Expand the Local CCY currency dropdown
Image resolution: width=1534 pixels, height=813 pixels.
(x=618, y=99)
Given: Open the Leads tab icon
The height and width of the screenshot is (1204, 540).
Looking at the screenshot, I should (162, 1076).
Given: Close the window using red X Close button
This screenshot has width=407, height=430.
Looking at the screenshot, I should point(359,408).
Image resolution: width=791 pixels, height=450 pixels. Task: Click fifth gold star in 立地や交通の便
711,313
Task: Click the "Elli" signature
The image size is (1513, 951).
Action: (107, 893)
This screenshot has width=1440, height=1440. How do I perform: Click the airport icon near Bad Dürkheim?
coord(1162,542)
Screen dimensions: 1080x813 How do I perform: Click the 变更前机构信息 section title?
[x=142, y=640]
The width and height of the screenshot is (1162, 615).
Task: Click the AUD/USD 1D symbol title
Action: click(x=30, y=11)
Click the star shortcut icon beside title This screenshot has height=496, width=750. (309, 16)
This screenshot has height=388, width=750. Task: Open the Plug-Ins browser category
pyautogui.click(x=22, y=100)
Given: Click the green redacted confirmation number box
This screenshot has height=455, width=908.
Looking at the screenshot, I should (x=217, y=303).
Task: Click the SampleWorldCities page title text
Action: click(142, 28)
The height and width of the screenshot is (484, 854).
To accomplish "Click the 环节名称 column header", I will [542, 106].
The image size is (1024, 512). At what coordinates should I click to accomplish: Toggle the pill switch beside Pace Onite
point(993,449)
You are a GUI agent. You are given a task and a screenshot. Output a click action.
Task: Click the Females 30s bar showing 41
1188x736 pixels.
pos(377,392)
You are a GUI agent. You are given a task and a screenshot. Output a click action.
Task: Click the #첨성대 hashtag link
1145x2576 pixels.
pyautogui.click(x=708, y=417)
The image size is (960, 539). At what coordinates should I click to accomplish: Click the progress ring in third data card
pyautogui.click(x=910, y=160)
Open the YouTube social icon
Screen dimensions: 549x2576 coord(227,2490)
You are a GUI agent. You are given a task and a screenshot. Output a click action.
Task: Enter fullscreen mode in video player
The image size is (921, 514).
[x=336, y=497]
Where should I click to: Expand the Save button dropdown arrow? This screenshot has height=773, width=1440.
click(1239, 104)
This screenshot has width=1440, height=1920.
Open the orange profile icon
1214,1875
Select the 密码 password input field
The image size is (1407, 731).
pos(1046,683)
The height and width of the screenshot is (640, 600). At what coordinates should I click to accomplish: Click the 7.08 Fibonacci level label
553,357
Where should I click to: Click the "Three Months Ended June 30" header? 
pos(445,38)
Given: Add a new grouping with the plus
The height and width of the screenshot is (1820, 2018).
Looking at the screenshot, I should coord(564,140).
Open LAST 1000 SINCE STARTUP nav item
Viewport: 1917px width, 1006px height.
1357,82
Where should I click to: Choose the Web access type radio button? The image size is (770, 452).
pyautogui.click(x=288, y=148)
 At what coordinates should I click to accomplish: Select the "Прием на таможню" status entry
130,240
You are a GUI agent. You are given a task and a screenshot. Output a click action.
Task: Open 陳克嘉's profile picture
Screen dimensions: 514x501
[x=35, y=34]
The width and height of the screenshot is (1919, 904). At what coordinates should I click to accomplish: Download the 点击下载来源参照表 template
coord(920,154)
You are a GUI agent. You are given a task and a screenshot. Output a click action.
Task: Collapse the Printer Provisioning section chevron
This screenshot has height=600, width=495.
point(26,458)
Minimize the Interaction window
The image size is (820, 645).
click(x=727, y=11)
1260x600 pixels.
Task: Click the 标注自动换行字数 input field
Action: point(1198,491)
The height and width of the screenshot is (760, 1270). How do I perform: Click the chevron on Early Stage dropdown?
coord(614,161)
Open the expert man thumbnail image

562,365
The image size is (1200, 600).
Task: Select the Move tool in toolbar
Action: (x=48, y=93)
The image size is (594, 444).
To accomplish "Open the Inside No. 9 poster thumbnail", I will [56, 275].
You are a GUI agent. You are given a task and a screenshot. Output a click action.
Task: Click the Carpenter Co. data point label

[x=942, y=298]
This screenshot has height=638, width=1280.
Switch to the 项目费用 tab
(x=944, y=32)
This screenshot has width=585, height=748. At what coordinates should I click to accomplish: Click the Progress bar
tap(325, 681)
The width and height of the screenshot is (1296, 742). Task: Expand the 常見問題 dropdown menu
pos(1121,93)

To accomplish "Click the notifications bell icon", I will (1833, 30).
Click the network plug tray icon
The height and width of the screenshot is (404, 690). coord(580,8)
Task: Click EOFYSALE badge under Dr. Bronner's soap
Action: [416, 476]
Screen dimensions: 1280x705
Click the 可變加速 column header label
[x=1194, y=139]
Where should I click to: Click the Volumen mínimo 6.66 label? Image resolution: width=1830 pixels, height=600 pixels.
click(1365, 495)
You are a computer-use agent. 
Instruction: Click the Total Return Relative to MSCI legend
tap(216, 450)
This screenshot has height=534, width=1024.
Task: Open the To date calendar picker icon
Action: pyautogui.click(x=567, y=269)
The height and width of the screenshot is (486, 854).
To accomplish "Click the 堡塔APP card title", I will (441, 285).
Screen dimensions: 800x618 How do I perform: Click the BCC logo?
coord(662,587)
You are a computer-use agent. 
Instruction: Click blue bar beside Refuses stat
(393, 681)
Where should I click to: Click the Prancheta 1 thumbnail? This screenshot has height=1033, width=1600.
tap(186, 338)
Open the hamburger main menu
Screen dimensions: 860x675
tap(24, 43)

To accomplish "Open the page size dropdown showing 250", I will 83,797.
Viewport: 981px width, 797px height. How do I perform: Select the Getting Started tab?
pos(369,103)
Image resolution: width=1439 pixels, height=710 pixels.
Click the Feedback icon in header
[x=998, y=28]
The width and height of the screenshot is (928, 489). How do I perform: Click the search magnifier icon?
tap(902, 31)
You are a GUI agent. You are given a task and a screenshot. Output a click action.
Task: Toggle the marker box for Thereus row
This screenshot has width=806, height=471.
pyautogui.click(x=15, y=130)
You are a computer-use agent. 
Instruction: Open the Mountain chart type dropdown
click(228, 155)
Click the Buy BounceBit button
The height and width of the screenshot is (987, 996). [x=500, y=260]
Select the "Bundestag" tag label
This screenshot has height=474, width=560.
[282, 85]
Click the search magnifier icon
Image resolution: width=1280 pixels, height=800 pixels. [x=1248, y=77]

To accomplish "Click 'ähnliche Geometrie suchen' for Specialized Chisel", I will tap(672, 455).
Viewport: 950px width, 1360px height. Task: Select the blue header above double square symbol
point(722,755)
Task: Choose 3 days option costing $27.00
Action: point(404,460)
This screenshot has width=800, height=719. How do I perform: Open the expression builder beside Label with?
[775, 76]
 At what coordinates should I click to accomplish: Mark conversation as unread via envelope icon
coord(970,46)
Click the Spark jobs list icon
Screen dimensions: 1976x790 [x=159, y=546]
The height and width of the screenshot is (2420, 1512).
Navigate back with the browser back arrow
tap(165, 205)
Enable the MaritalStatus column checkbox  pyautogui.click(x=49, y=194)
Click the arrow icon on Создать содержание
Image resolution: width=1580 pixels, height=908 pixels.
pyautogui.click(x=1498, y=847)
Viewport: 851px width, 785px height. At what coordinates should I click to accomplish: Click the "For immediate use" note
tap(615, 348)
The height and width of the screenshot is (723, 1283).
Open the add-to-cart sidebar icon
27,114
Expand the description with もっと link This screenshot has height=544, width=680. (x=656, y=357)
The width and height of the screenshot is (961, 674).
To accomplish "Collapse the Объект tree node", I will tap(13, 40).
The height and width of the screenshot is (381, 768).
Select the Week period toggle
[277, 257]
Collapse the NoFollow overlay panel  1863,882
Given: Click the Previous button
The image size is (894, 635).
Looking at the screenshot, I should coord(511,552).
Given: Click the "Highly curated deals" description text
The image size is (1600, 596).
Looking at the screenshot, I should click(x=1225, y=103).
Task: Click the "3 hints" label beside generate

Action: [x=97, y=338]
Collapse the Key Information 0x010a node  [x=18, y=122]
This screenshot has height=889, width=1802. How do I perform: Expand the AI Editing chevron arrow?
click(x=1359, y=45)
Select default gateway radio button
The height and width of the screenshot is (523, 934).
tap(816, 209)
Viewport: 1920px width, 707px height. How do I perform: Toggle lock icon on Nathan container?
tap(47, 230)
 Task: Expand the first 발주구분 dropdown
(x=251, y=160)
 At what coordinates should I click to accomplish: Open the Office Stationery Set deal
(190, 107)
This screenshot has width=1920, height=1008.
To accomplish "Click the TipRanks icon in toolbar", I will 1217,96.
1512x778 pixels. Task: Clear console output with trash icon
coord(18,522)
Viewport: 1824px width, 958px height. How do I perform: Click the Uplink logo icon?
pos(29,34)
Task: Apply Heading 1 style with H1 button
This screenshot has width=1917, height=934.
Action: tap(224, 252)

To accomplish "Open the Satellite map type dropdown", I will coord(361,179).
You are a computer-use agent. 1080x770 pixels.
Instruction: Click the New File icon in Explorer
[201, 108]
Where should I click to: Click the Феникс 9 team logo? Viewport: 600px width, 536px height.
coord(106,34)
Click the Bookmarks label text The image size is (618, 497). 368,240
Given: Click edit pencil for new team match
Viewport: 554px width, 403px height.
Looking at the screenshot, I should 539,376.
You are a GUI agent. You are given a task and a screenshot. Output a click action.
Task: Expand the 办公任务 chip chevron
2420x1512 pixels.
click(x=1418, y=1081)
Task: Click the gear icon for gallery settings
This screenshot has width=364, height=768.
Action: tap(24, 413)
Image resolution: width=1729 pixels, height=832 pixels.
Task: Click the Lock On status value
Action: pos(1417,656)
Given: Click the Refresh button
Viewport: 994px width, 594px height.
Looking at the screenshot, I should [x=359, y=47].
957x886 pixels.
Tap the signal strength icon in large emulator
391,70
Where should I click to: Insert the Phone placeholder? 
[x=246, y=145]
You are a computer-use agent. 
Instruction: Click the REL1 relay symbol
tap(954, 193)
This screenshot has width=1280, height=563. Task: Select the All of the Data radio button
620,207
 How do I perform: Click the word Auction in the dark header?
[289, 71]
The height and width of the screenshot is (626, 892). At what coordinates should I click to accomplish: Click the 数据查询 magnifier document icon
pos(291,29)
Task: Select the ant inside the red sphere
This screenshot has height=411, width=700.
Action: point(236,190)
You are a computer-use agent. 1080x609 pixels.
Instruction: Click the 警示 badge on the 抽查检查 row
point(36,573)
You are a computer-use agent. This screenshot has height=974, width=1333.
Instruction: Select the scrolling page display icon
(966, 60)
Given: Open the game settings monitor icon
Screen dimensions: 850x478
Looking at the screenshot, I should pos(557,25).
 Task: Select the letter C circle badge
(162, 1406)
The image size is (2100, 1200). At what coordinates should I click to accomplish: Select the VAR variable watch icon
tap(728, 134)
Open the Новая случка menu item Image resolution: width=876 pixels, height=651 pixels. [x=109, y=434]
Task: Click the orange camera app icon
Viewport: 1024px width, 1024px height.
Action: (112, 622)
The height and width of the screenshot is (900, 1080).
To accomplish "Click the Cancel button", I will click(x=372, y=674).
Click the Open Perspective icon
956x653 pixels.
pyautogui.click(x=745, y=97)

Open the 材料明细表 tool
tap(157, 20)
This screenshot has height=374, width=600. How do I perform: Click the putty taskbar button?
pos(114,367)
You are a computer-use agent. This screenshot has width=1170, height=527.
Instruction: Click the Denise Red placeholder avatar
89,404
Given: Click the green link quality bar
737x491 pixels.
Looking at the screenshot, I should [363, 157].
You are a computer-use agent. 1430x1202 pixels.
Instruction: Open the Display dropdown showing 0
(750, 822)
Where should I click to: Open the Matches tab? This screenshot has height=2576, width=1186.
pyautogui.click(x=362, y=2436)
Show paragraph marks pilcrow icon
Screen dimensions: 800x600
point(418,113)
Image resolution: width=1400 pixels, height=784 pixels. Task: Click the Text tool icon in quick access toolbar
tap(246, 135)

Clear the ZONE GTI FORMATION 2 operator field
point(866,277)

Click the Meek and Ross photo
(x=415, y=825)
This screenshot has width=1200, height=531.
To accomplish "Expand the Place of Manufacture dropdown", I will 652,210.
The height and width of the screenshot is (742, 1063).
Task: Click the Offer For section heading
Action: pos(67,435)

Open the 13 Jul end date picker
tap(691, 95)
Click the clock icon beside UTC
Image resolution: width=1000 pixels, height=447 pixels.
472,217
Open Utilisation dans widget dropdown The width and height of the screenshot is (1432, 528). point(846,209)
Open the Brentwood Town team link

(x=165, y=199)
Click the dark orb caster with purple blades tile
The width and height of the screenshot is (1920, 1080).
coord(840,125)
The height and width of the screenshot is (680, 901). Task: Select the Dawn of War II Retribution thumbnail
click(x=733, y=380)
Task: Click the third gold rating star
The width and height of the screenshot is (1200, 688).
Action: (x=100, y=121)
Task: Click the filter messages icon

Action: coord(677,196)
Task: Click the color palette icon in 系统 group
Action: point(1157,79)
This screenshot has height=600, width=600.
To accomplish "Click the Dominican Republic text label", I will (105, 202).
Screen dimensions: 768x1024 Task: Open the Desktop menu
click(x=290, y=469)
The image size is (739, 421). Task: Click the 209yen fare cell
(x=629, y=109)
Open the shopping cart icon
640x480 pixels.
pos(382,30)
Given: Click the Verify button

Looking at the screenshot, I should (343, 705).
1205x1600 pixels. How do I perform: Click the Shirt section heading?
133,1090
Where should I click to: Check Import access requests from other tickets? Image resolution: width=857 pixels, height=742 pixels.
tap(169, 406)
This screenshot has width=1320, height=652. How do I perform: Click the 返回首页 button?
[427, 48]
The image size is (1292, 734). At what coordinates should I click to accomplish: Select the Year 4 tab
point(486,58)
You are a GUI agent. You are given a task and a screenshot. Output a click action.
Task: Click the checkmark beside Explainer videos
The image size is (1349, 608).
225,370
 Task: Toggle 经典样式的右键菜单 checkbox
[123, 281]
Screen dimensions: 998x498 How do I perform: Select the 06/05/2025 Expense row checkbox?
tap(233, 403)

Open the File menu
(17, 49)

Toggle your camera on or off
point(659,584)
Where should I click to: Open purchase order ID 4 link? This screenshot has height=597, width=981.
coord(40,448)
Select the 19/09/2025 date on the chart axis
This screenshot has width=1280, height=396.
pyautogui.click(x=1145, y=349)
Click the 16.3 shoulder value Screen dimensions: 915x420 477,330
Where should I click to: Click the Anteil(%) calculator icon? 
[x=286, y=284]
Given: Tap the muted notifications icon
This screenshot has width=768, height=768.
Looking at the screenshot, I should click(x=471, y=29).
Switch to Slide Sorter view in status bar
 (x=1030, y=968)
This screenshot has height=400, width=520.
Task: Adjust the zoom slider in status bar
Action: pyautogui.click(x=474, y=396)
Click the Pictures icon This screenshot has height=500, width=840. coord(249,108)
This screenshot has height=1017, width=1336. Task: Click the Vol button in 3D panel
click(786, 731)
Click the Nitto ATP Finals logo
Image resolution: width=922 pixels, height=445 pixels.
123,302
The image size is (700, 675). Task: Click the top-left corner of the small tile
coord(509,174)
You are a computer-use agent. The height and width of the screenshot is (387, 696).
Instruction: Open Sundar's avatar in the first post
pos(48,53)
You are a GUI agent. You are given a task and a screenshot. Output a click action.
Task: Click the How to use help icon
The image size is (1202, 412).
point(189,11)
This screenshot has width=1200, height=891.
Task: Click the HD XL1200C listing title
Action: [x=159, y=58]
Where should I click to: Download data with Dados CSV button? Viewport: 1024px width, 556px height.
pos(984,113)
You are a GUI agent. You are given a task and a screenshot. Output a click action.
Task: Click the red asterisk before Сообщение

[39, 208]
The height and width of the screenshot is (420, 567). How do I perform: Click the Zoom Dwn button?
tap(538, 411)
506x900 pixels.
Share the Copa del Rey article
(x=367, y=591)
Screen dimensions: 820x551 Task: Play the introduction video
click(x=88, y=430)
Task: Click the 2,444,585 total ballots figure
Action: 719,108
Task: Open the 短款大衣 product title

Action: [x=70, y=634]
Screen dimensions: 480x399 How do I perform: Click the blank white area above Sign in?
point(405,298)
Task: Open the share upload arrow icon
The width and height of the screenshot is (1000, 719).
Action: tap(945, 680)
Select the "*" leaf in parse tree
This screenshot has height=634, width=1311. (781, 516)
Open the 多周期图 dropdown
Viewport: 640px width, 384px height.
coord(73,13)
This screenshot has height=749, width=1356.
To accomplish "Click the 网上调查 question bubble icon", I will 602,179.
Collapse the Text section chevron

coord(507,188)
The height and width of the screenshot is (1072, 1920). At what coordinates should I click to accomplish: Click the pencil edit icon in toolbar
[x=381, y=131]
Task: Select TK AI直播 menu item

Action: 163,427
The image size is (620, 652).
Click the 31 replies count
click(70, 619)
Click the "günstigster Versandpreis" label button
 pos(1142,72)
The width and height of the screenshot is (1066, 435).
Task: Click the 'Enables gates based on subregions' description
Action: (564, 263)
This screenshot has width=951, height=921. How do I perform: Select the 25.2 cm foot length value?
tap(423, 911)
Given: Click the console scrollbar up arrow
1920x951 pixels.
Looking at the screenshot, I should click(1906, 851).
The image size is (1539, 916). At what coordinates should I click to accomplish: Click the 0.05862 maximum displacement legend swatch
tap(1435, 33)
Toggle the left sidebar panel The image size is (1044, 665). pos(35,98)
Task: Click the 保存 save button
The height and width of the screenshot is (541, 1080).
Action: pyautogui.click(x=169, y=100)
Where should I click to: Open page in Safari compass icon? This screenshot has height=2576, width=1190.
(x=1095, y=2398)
——————————
• Your objective
Your reply must consist solely of the number of lines in the data that contain the word "window".

• Written solution
2